Just finished filling it up, and no leaks of course. Here's a few more pic...I'll build the stand and canopy Monay and Tuesday...until then...here ya go =)


----------



## 33truballa33 (Oct 18, 2004)

paint the stand u bum


----------



## DucatiRave21 (May 27, 2005)

looking good!!!!!!! cant wait to see it all done!


----------



## B. Rodgers (Jan 20, 2005)

Hopefully Tuesday will be the day of completion


----------



## B. Rodgers (Jan 20, 2005)

Got the canopy done and an XP3 filter for it along with my AC901 Powerhead. I've got 200 lbs of black gravel in there and I'm going to have to finish the stand after Christmas, cuz I'm broke for now.. Anyway, here's some pics


----------



## EZmoney (May 13, 2004)

Lookin' good, B.


----------



## StuartDanger (Aug 7, 2003)

that looks pimpin!!!
i didnt think that a plywood tank would look anygood, but that looks sweet.
what you puttin in it? and how are you making the canopy?


----------



## B. Rodgers (Jan 20, 2005)

the canopy is done, and it's on the tank! I'll take few more pics real quick...brb

OK, Here They Are...


----------



## piranha threat (Jan 1, 2004)

Looks awesome! Don't you need something to cover those lights?


----------



## StuartDanger (Aug 7, 2003)

straight up pimping

what is it like with suction cups on heaters and powerheads on the plywood, do they stick just like they would on glass?


----------



## B. Rodgers (Jan 20, 2005)

The lights will be fine, the moisture wont be too bad on them, If it becomes a problem, I'll get some acrylic sheets to put over them, but I'm not too worried. As for the suction cups, yes, my pwerhead and my xp3 tubes are all suction cupped into place. the fiberglass resin is smooth just like glass. the top of the canopy and the outside of the tank has all been sealed with fiberglass resin to make the whole thing waterproof, inside and out


----------



## B. Rodgers (Jan 20, 2005)

Here's A Short Video I Just Made About This Tank!

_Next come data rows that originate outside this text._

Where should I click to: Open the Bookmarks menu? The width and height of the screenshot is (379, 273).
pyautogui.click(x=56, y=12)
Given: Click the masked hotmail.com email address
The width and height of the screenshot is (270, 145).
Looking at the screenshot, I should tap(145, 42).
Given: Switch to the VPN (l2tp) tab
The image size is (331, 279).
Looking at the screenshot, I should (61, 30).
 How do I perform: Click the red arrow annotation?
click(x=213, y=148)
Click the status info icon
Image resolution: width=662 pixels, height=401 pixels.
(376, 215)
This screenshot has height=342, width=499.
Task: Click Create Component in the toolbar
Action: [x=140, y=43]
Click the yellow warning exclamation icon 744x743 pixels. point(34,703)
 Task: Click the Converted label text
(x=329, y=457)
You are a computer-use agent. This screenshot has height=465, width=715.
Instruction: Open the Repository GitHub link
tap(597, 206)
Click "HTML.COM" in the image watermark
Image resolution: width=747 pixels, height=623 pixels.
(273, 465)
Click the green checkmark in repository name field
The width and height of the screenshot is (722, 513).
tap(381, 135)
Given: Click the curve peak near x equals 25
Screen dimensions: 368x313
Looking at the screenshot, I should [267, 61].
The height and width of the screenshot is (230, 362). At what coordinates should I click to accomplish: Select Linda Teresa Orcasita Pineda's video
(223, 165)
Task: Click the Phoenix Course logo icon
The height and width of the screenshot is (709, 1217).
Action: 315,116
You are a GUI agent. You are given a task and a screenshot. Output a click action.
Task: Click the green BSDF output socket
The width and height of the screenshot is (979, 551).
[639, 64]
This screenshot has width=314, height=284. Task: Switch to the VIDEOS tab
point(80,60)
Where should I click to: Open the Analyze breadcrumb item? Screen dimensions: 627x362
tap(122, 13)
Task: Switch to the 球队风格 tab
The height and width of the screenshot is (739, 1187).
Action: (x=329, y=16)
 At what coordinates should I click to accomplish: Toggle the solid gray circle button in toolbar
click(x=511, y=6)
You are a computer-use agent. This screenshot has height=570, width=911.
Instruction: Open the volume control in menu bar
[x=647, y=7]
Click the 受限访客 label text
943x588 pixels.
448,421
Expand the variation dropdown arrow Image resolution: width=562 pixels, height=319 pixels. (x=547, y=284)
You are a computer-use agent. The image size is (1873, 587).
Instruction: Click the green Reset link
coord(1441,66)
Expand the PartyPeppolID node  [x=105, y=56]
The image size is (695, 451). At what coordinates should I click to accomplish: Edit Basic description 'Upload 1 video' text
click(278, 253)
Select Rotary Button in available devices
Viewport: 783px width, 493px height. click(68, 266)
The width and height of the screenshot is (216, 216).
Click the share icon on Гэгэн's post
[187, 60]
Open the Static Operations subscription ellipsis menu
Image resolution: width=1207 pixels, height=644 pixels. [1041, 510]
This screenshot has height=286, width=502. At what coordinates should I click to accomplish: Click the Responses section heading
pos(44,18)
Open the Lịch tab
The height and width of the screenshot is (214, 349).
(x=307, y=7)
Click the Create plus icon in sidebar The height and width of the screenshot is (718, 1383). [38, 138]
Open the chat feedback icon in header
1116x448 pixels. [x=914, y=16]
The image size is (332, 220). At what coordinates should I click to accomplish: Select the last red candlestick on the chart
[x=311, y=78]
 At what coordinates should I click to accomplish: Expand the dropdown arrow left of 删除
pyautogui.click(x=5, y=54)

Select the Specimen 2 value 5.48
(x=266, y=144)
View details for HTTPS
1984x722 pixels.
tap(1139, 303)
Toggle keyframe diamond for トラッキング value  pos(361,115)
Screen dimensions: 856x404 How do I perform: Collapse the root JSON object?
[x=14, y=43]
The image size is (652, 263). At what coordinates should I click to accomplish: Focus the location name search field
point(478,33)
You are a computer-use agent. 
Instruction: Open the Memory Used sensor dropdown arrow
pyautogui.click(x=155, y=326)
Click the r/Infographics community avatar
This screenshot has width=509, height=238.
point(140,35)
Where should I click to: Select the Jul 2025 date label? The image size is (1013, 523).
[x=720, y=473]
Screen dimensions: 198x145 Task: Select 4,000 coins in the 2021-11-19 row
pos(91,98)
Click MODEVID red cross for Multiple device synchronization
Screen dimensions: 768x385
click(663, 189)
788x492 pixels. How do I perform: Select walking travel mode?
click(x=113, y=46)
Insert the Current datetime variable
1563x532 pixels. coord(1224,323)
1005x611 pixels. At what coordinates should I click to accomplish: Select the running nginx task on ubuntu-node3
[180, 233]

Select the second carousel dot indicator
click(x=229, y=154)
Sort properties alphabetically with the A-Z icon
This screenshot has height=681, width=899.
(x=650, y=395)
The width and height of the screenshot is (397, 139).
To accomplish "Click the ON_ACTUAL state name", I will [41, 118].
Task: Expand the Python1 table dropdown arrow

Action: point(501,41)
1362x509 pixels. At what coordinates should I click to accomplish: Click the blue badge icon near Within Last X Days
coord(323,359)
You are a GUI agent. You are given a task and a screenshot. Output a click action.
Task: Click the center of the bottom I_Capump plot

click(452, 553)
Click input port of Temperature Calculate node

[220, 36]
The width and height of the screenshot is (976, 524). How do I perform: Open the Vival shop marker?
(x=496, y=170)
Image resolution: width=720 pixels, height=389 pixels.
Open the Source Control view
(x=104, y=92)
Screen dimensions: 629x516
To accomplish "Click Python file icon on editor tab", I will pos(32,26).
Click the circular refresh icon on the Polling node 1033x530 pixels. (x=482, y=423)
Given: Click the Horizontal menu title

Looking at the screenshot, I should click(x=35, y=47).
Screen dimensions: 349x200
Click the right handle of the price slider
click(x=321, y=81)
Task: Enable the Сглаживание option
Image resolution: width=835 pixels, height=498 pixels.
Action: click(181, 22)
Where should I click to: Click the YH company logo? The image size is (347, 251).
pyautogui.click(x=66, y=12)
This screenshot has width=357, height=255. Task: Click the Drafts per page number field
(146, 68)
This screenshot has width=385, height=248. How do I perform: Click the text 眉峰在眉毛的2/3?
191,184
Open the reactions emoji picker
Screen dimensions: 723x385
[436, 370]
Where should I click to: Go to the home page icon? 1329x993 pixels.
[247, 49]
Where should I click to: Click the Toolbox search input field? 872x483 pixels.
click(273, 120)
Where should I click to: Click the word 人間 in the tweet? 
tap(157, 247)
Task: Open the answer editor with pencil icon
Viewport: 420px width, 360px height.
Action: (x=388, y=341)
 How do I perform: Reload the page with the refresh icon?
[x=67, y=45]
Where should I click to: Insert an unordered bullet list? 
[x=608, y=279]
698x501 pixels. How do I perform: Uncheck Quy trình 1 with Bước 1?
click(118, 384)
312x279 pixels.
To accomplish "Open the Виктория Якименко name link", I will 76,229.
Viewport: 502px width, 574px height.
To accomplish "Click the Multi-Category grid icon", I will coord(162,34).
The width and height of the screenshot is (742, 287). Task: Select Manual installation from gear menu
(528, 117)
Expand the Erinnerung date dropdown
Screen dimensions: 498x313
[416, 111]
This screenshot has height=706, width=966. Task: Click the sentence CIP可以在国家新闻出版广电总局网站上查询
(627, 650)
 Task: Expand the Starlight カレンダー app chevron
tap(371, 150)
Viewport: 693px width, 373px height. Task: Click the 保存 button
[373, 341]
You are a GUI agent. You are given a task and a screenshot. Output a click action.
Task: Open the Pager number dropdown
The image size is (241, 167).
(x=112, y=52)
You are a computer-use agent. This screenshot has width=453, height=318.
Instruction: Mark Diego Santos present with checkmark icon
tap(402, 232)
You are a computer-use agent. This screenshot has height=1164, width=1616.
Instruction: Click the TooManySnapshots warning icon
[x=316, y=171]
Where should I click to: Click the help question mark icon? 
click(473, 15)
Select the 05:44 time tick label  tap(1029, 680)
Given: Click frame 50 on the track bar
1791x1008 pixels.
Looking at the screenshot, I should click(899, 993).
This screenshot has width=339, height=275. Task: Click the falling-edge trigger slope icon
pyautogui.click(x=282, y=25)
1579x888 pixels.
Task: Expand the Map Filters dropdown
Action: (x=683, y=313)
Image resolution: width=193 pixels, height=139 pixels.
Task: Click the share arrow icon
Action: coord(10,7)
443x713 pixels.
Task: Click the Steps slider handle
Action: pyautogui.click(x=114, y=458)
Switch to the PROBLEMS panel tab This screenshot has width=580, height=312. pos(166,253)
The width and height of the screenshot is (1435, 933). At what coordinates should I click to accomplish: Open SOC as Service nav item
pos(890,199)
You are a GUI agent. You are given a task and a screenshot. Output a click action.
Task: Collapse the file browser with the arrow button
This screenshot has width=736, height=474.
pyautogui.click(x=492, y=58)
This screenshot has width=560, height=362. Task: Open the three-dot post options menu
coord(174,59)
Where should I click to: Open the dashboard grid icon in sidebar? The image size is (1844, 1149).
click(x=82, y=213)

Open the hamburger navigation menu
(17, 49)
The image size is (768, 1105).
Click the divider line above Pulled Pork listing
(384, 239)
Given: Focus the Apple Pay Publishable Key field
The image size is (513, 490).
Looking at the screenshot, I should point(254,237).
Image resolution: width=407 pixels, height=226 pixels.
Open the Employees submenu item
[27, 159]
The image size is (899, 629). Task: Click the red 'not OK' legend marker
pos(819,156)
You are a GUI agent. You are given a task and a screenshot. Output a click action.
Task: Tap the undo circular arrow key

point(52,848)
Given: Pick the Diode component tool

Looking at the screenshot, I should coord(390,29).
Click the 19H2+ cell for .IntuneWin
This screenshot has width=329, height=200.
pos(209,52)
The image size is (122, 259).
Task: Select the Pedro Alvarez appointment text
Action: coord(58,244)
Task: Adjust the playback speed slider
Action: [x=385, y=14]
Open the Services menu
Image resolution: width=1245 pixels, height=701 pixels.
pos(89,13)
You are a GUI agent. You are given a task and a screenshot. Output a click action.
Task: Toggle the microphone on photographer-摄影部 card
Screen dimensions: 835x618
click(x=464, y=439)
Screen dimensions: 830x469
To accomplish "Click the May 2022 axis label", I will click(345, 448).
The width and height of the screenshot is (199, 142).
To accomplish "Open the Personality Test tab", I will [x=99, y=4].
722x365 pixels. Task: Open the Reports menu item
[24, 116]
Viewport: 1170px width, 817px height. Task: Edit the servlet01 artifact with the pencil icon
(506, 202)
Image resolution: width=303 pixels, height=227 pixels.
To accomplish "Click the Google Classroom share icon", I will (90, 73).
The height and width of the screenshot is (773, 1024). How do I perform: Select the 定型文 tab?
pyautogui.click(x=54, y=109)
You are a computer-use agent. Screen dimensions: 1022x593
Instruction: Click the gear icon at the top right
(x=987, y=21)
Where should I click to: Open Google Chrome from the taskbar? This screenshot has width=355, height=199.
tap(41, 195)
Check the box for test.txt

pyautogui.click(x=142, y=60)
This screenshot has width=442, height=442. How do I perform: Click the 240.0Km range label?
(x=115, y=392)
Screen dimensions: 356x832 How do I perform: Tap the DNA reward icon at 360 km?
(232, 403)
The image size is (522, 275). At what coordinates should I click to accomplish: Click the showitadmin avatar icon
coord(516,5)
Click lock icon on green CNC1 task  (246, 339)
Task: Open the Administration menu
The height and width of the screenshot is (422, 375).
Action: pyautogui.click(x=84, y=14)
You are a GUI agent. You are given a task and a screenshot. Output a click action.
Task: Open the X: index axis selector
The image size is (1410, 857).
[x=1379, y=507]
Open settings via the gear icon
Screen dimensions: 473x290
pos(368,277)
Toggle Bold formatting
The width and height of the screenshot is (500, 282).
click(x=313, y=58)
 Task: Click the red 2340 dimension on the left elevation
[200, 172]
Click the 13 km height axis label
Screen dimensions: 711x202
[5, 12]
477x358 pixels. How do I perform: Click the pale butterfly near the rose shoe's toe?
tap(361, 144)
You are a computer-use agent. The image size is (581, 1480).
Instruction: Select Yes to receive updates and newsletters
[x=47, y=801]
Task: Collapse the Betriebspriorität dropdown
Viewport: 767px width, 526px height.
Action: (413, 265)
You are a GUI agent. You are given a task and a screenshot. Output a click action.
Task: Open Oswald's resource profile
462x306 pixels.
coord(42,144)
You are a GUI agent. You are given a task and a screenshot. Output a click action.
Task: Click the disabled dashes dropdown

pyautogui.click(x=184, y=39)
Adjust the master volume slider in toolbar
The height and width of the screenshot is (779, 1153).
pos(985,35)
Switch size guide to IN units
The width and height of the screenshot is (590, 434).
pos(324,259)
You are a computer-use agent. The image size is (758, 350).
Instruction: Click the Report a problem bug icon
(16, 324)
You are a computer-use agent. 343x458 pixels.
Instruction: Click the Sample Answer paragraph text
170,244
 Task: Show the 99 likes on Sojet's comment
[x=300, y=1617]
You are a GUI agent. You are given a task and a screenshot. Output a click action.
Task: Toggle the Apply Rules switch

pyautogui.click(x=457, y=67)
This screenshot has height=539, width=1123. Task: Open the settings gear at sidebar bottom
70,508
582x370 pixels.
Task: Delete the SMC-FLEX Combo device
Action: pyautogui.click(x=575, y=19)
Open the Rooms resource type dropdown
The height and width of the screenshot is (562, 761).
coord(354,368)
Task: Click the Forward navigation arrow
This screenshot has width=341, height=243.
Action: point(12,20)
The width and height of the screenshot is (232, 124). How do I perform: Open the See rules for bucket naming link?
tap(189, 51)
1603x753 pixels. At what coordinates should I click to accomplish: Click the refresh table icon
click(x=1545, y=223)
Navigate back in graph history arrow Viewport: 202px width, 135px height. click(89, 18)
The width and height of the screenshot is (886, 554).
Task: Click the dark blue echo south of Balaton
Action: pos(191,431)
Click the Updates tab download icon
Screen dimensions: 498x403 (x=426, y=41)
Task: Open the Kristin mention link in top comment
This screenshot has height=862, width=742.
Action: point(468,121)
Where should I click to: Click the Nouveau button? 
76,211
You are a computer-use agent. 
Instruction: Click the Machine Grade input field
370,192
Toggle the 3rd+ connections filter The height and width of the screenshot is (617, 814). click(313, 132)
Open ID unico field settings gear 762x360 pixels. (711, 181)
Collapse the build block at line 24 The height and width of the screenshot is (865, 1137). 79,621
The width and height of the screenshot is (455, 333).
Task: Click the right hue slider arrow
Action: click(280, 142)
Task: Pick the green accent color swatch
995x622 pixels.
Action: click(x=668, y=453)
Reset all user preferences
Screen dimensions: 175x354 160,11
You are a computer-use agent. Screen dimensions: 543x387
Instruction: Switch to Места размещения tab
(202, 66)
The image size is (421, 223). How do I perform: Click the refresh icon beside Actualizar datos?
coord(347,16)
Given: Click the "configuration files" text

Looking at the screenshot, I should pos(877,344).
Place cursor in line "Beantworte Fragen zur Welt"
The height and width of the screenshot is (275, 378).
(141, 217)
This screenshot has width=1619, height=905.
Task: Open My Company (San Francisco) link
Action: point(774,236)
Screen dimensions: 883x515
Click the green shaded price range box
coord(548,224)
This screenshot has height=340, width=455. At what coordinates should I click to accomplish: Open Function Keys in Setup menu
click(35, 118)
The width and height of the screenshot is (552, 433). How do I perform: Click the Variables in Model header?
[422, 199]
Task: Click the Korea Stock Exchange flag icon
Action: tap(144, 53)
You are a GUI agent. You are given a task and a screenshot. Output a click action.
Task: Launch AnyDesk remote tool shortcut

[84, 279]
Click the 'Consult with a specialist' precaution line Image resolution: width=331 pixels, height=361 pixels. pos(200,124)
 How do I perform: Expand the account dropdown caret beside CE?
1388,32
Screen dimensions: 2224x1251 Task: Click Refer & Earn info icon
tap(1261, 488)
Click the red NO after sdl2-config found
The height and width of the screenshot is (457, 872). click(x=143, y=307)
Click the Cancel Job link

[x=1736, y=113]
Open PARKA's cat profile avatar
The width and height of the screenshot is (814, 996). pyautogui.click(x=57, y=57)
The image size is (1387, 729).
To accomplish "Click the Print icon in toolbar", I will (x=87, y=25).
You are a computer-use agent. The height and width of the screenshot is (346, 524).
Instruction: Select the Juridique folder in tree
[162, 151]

http://media.putfile.com/DIY-Tank


----------



## deezdrama (Jul 9, 2005)

the video says quicktime needs to download a third party file to play it-WTF?


----------



## eL ChiNo LoCo (Apr 16, 2004)

Wow, B. Rodgers nice job, but Id be VERY weary about those lights.. I wouldnt take any chances. Whats holding them together?


----------



## deezdrama (Jul 9, 2005)

yeah - the tank looks great but them lights scare me- there is going to be hella moisture all over them lights


----------



## Sheppard (Jul 8, 2004)

That tank is awesome!

I will definitley be PM'ing you ALOT once I get things under way with my DIY 240g when I move home this summer (i'm away at school right now)

Great work!


----------



## B. Rodgers (Jan 20, 2005)

hehe, the lights have water dripping off of them lol. I'll have to invent something to cover them


----------



## 33truballa33 (Oct 18, 2004)

u dont have to cover them just wipe them dry with ur hands when they get wet


----------



## StuartDanger (Aug 7, 2003)

^^^^^^^^^
or with ur tongue!


----------



## B. Rodgers (Jan 20, 2005)

you're gonna get me killed!


----------



## 33truballa33 (Oct 18, 2004)

B. Rodgers said:


> you're gonna get me killed!


im sure u have licked far more dangerous things hahahaha :rasp:


----------



## SAFETYpin (Feb 1, 2004)

B. Rodgers said:


> hehe, the lights have water dripping off of them lol. I'll have to invent something to cover them


There are water proof end caps that you could change out and then rewire it so the ballast are outside of the tanks. Just a quick suggestion.


----------



## B. Rodgers (Jan 20, 2005)

that's too much work, If they go out, or my fish get electrocuted, then I'll change it, until then, the bulbs only cost $5, so I'll replace them if and when they go out


----------



## BigChuckP (Feb 9, 2004)

Just wanted to drop in and say the tank looks sweet B!


----------



## B. Rodgers (Jan 20, 2005)

thanx Chuck!


----------



## B. Rodgers (Jan 20, 2005)

Finished Product With My 7" Black Mask Elongatus Piranha In It!


----------